What’s going on? To sum it up in a word, childcare — or more particularly, a lack of decent, affordable childcare.
Commerce department statistics show that mothers with children under the age of five at home generally have lower participation in work outside the home, but that’s particularly true for women with less education and lower pay.
What is more, local studies have shown that mothers in states with more childcare centre closures and more online schooling have lower levels of employment, and those who have access to care (whether provided by the state, the private sector or family) have higher labour participation rates.
This is a topic that Gina Raimondo, the US secretary of commerce, has begun to address with business leaders. “We desperately need non-college educated women back in the labour force,” she told me during a recent conversation in Washington, “but unless we tackle childcare, they aren’t going to come back.” She pointed out, for example, that employers in certain very tight labour markets, like construction, with highly paid jobs, would love to hire more women. But given that shift work might start at 7am, or end after dinner, mothers with children and no access to affordable care can’t get into, say, union training programmes for such industries. “People simply aren’t grappling with the economics of this.”
In fact, the economics are pretty simple — more women working means more economic growth. A new study by the Conference Board’s Committee for Economic Development released at the end of June estimates that even a one percentage point increase in labour force participation among women between the ages of 18-54 would produce “multiple economic benefits, including an additional income of approximately $73bn”. That’s something that could have a significant effect on consumption and job creation at a time when the US economy is likely to slow.

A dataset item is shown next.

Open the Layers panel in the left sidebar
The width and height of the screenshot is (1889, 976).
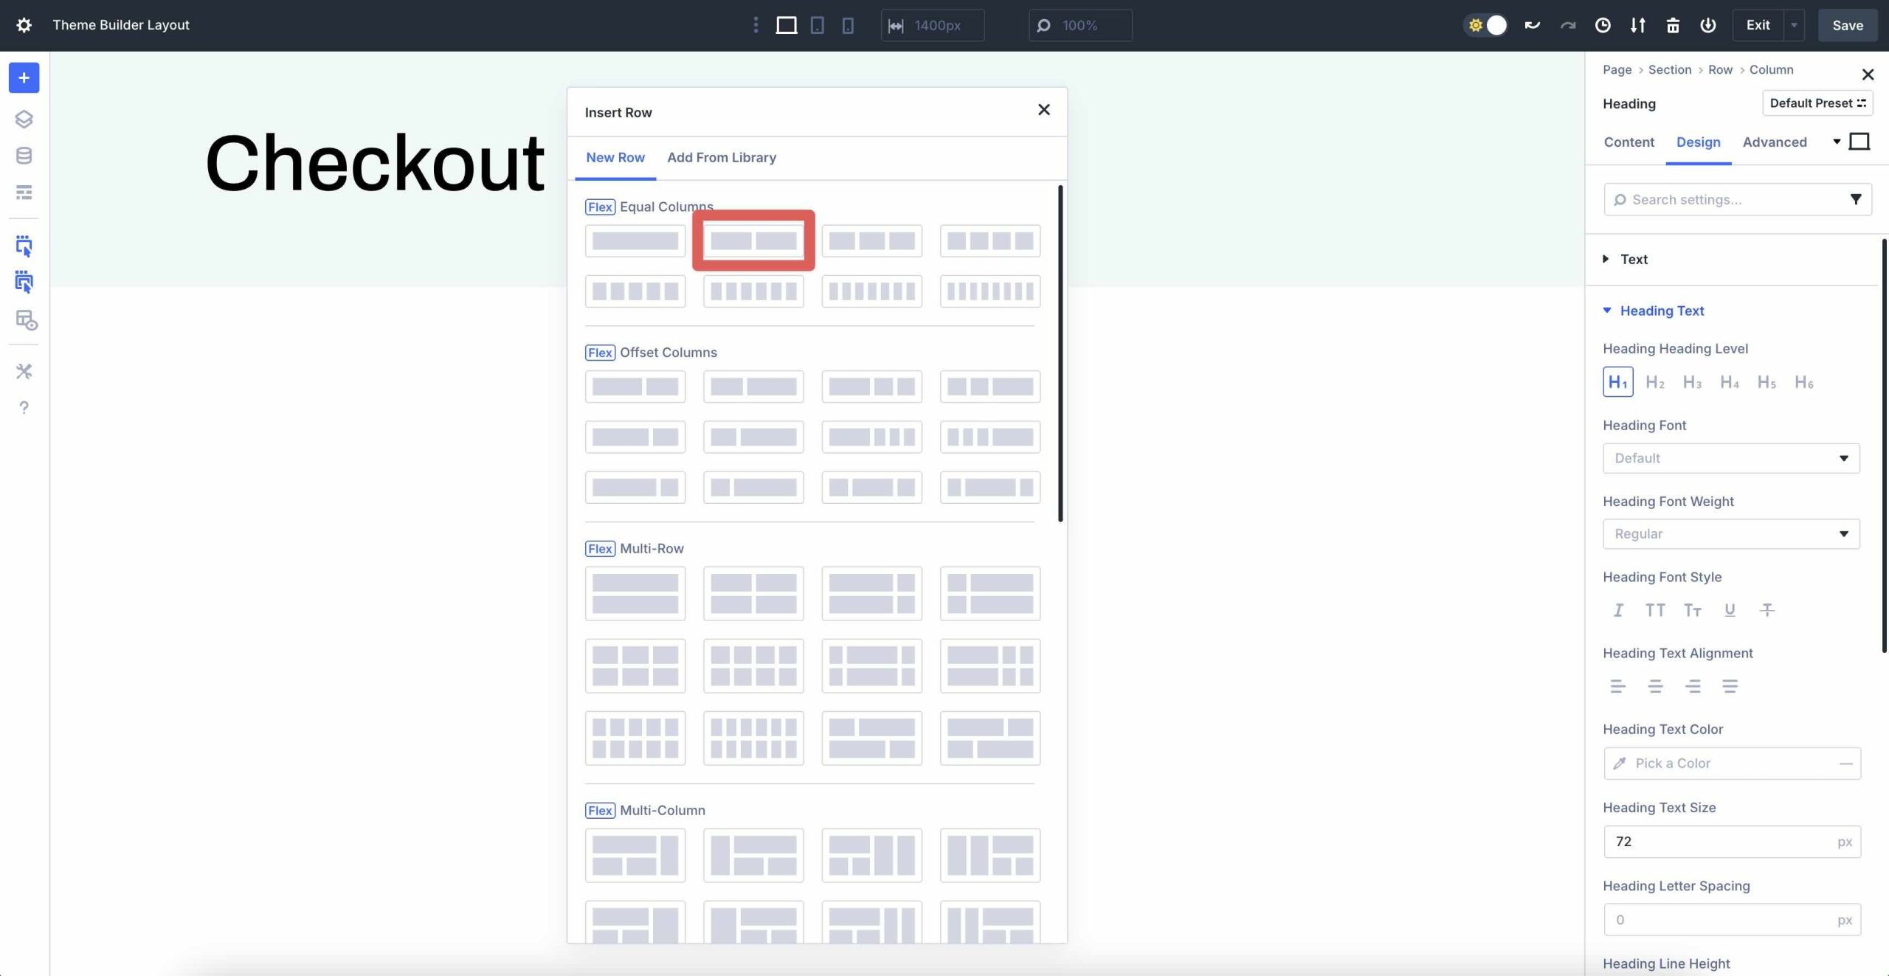coord(24,118)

While plenty of enlightened companies in industries such as tech and finance provide access to good on-site childcare, there’s a strong argument to be made that public care, not private, is the way to go here. For a start, it would cover all workers, including those in lower paid industries and the increasing numbers of gig workers in the US who are piecing together freelance jobs to make a living. According to the CED study, the average income of families using paid child care in the US in 2020 was $149,926. Meanwhile, the median family income was $67,521.

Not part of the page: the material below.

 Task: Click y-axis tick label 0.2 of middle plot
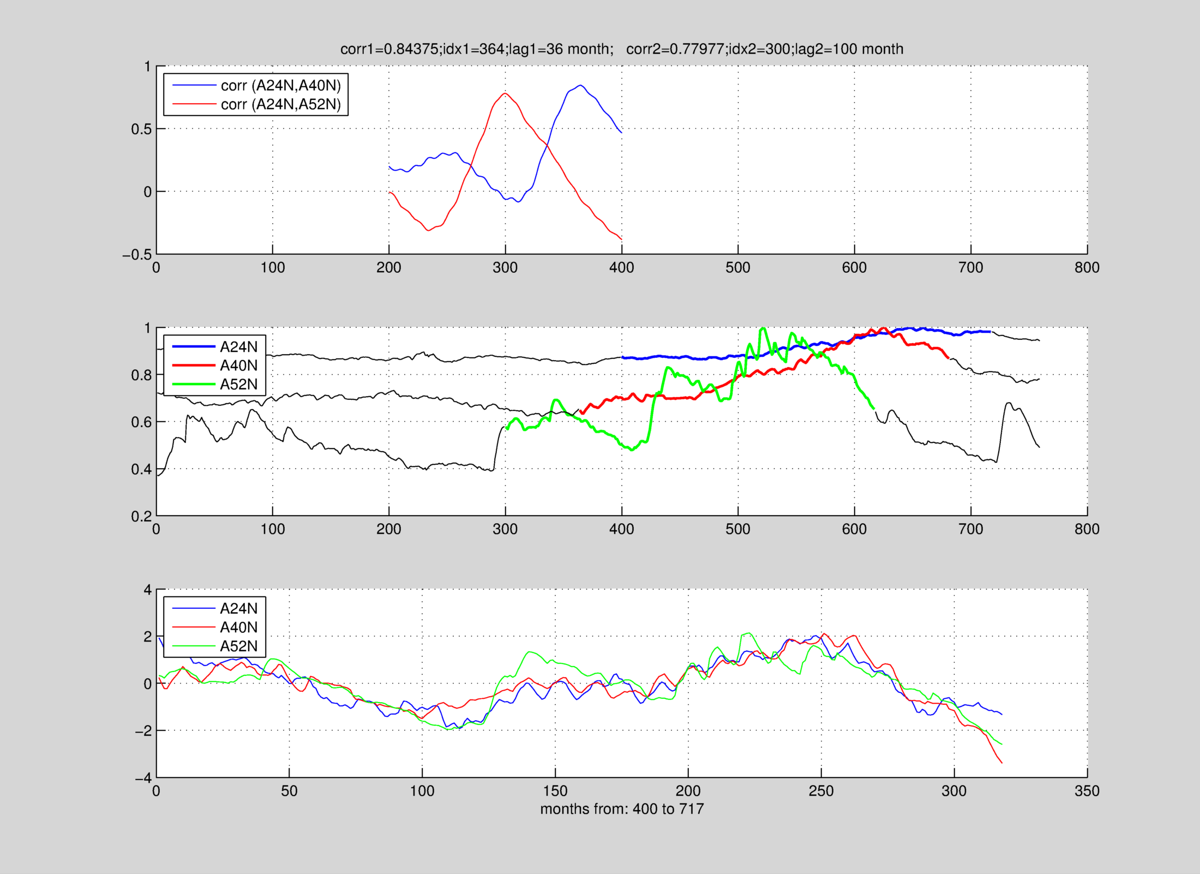141,517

It would also relieve companies of the burden that they are shouldering in the US in providing things that are best done by the state. Healthcare is, of course, top of that list. As last week’s overturning of Roe vs Wade made clear, companies are not only grappling with rising healthcare costs (which the state handles in many other countries) but also the politics of that care. In this, as with the need for decent childcare, the interests of women and of business are actually the same.